> _RECORDS_
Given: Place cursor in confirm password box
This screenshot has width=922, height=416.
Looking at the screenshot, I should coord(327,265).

--

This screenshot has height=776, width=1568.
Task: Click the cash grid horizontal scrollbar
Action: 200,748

...

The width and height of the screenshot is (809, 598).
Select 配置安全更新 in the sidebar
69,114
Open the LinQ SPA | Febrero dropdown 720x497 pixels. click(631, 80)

> _WHAT THE TASK REQUIRES_
Swap "scrollbar" for "scroll bar" in the records from the line with "This screenshot has height=776, width=1568." to the line with "Action: 200,748". Return only those lines, with everything else unchanged.

> _ANSWER TO THIS PROBLEM_
This screenshot has height=776, width=1568.
Task: Click the cash grid horizontal scroll bar
Action: 200,748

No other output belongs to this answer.